_SUPPLIED MATERIAL_:
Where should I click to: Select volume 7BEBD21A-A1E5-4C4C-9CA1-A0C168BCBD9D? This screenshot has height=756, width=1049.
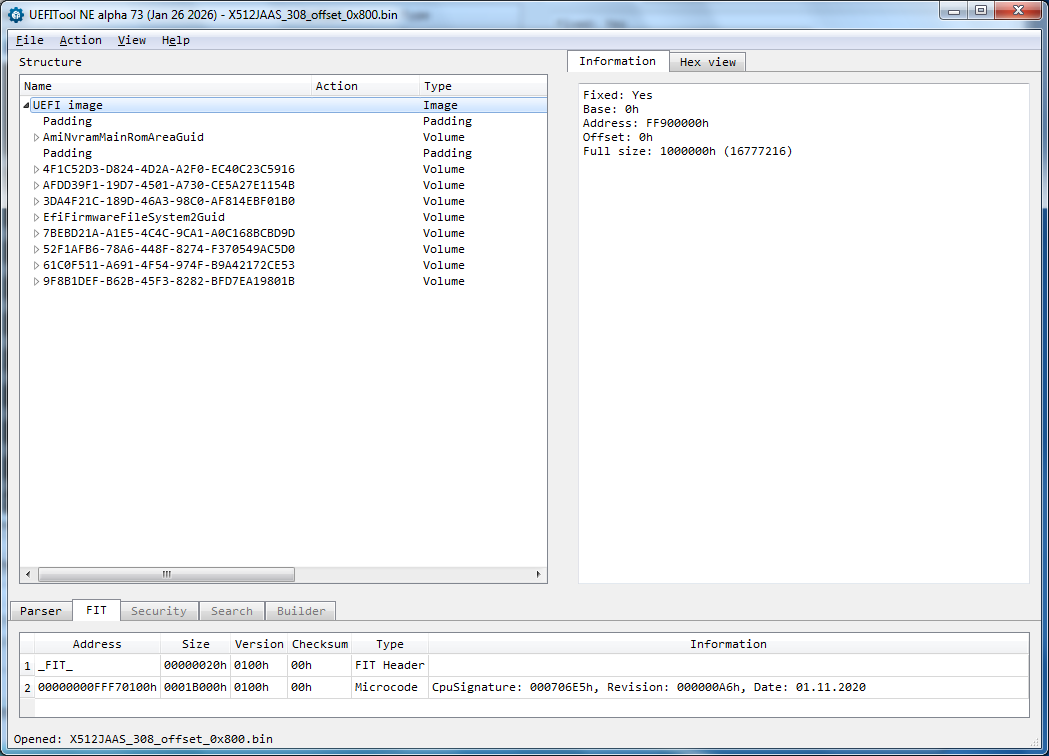pos(168,233)
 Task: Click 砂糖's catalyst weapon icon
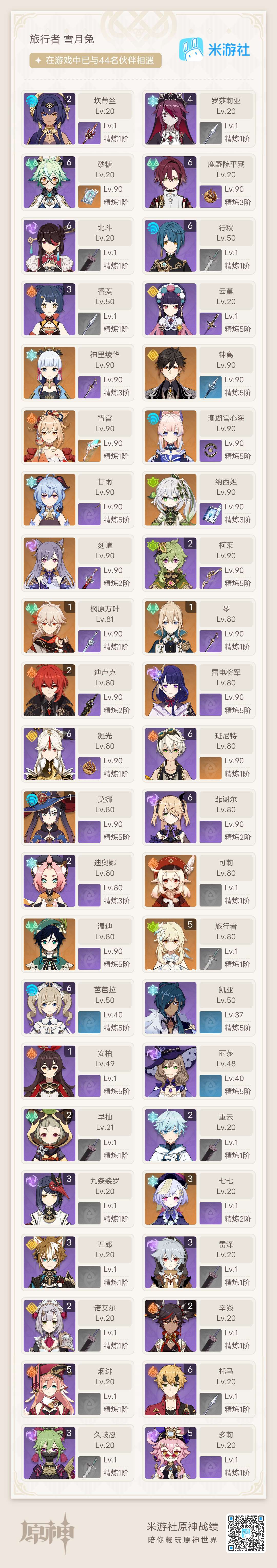click(89, 195)
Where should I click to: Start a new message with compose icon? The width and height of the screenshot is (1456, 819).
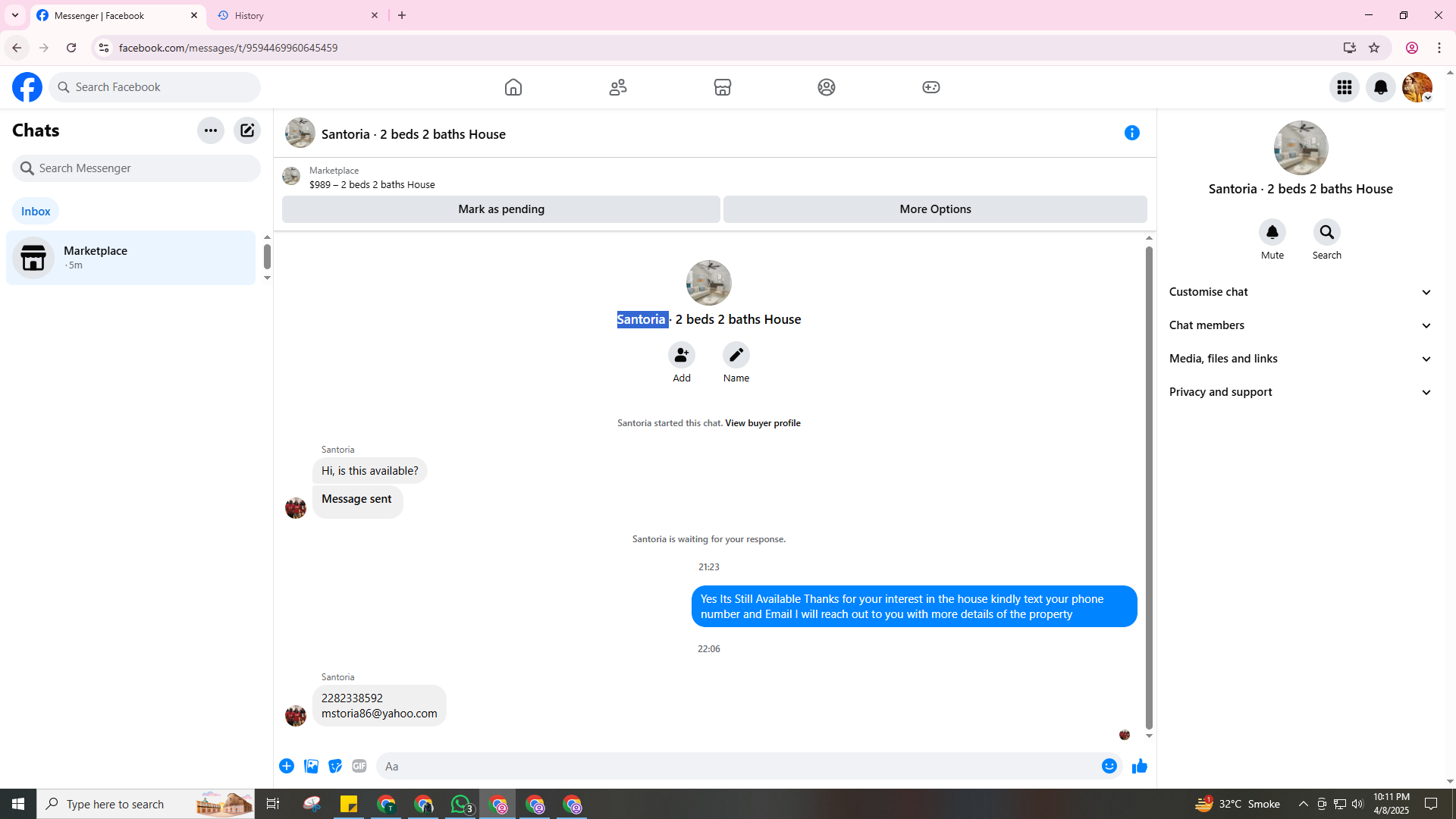click(x=247, y=130)
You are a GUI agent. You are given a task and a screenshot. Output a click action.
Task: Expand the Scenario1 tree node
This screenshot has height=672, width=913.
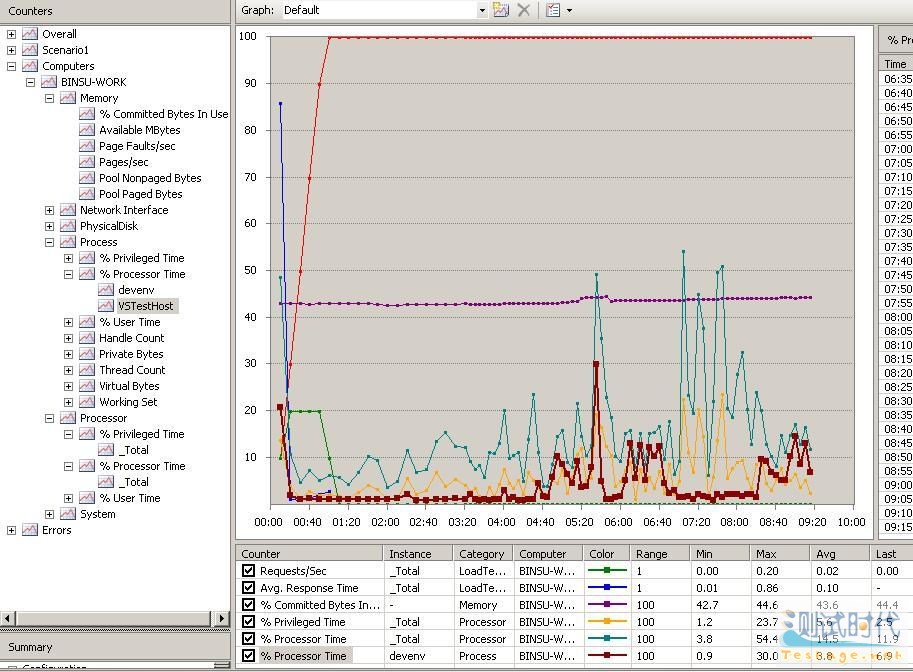tap(11, 50)
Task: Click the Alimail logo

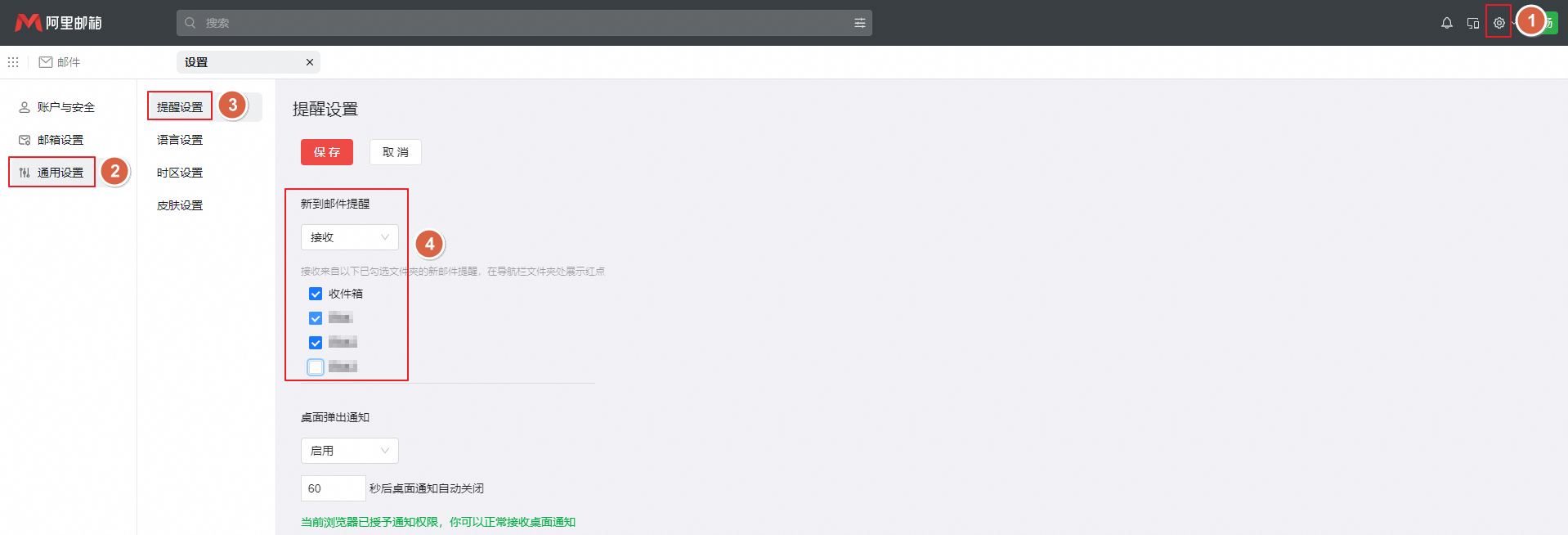Action: [58, 23]
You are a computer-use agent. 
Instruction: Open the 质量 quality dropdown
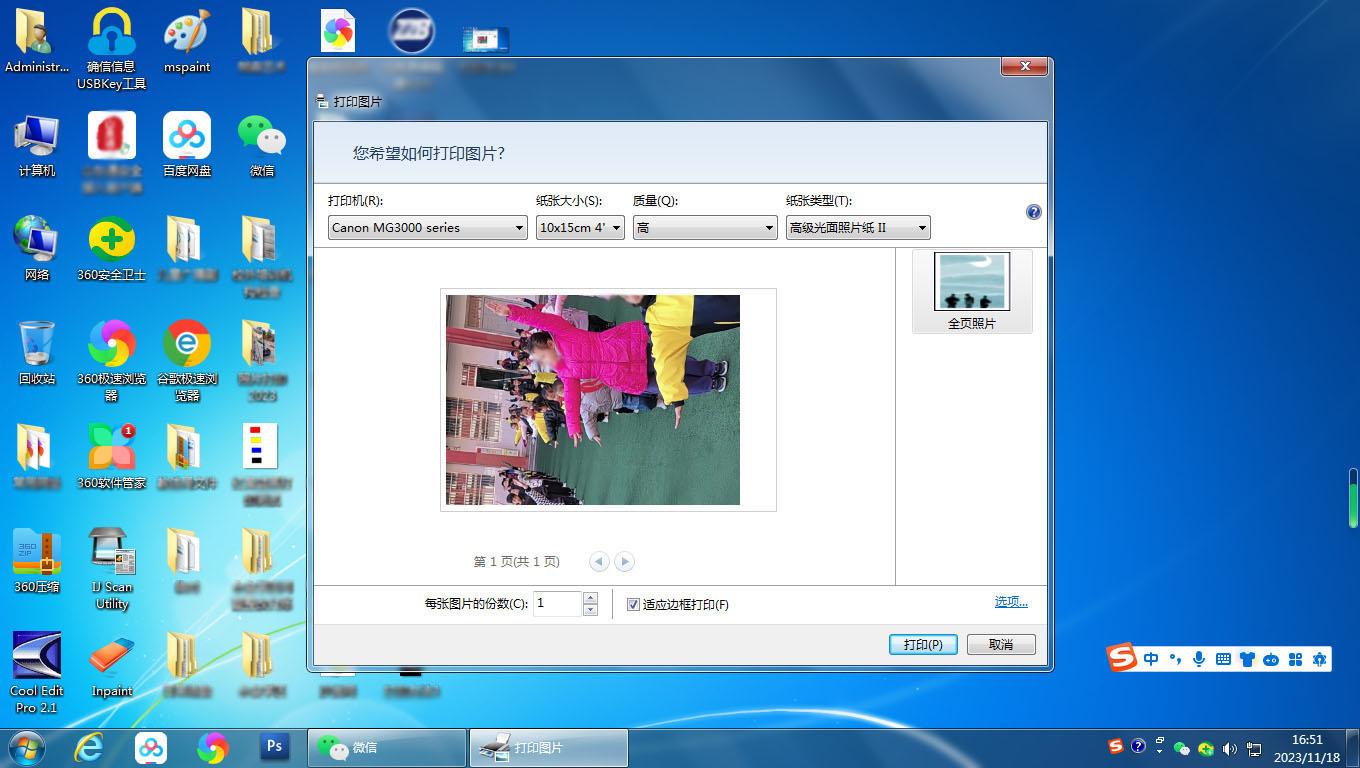(x=704, y=228)
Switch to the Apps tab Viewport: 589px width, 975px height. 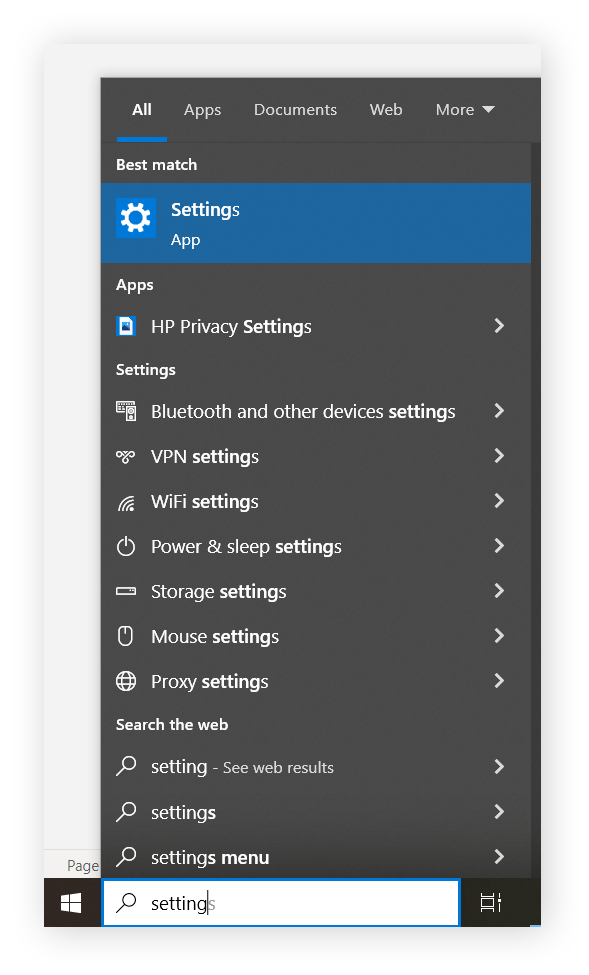click(x=202, y=110)
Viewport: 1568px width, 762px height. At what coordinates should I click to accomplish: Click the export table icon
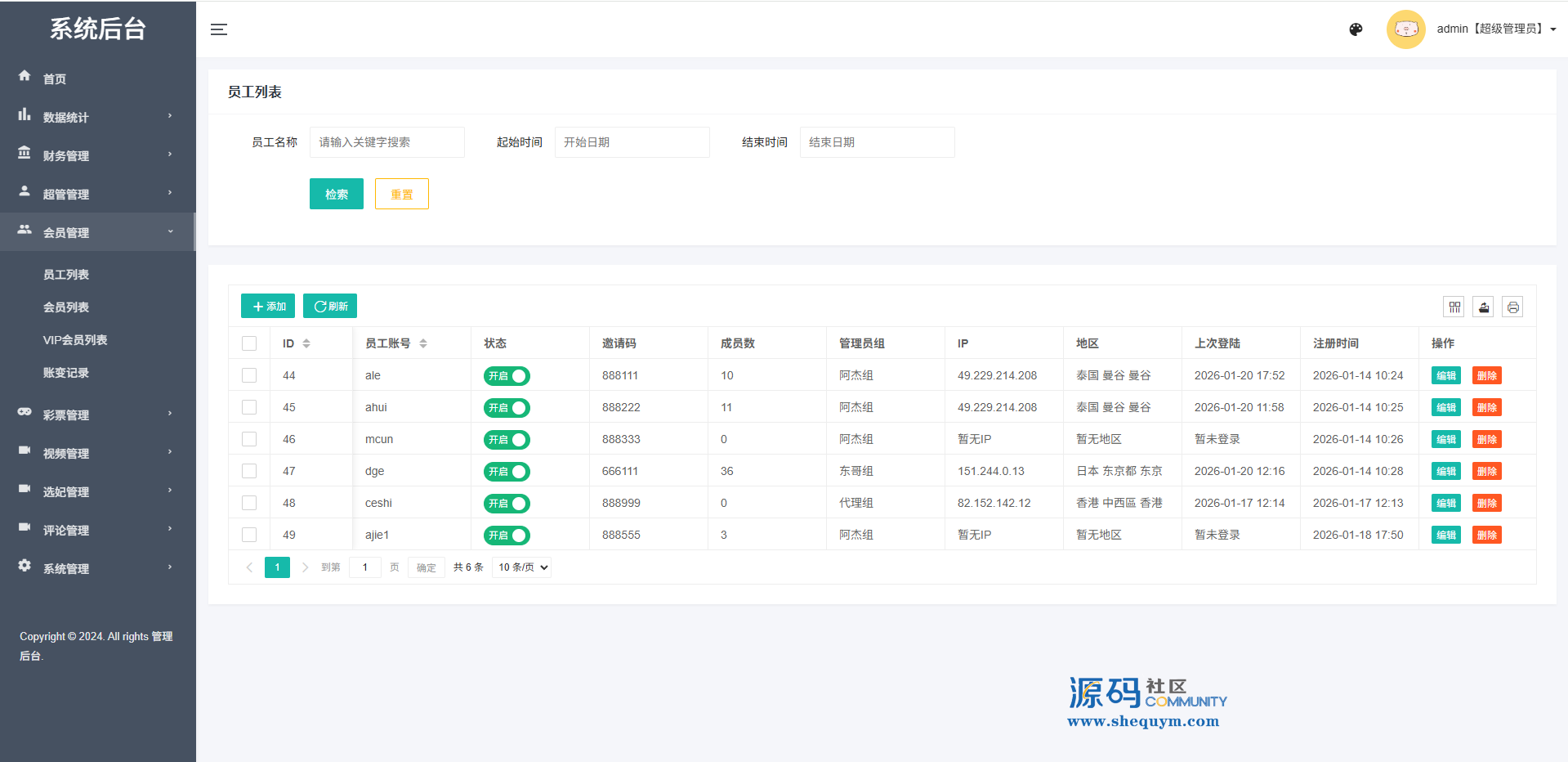click(x=1484, y=307)
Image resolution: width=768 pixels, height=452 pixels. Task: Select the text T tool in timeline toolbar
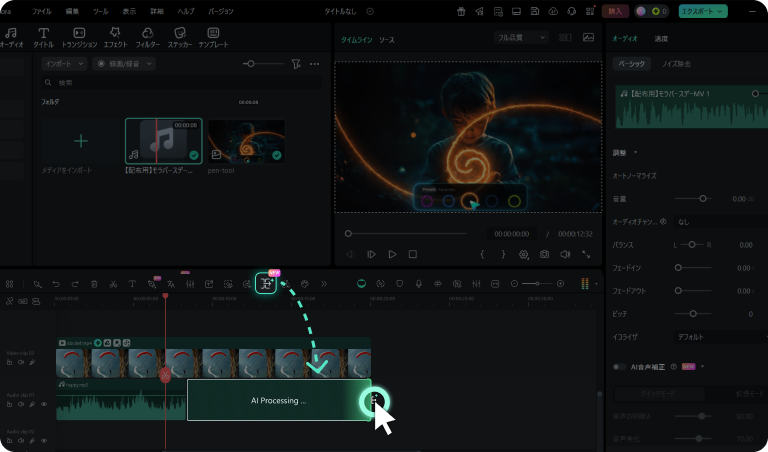coord(132,284)
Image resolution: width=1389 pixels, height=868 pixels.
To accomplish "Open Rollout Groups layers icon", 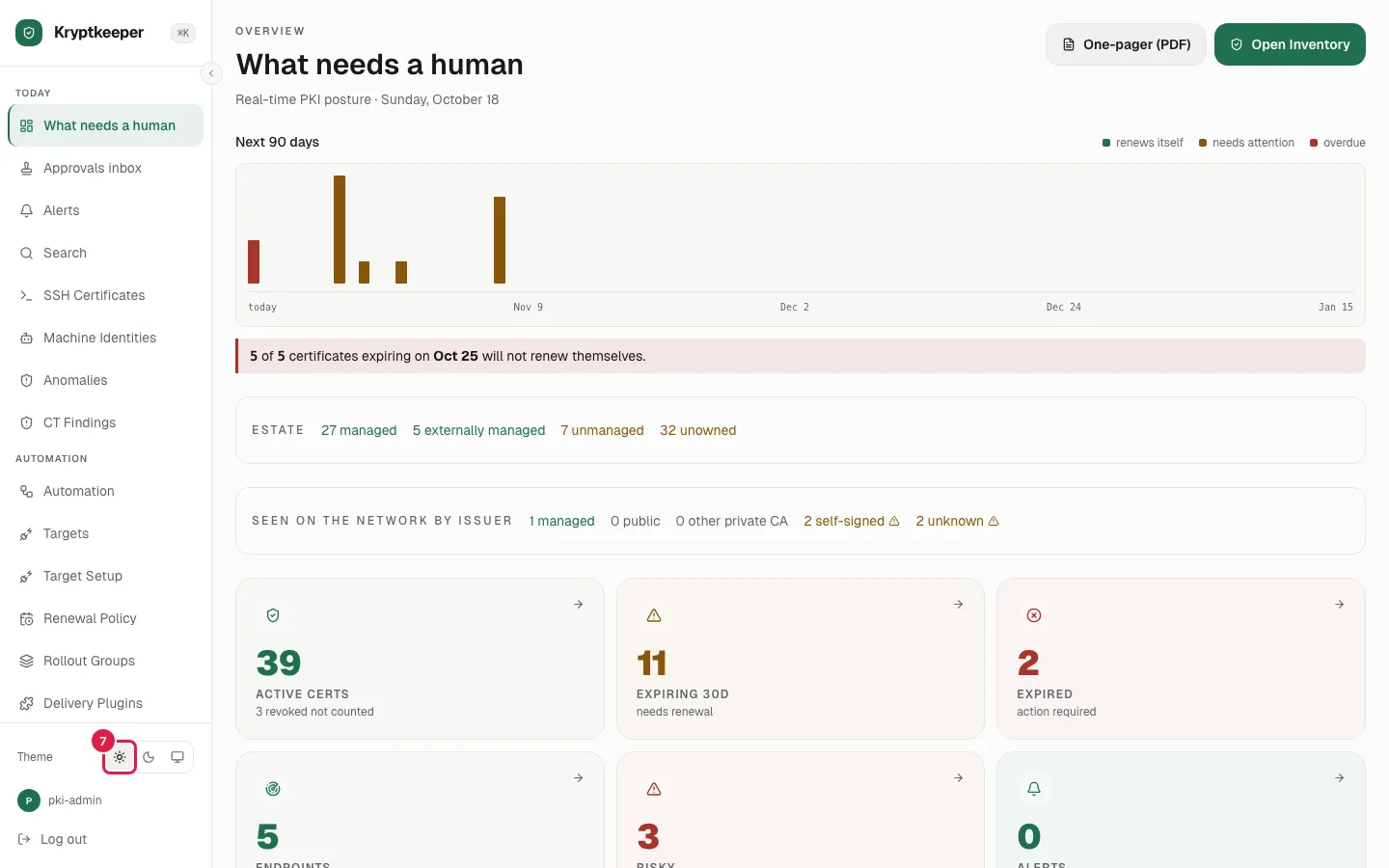I will tap(27, 661).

_WORK REQUIRED_: Find every line of the material above that contains the string "Select", and copy each of those lines. Case counts.

_EXPECTED ANSWER_:
Where should I click to: Select volume 7BEBD21A-A1E5-4C4C-9CA1-A0C168BCBD9D? This screenshot has height=756, width=1049.
Image resolution: width=768 pixels, height=452 pixels. Task: Select the text T tool in timeline toolbar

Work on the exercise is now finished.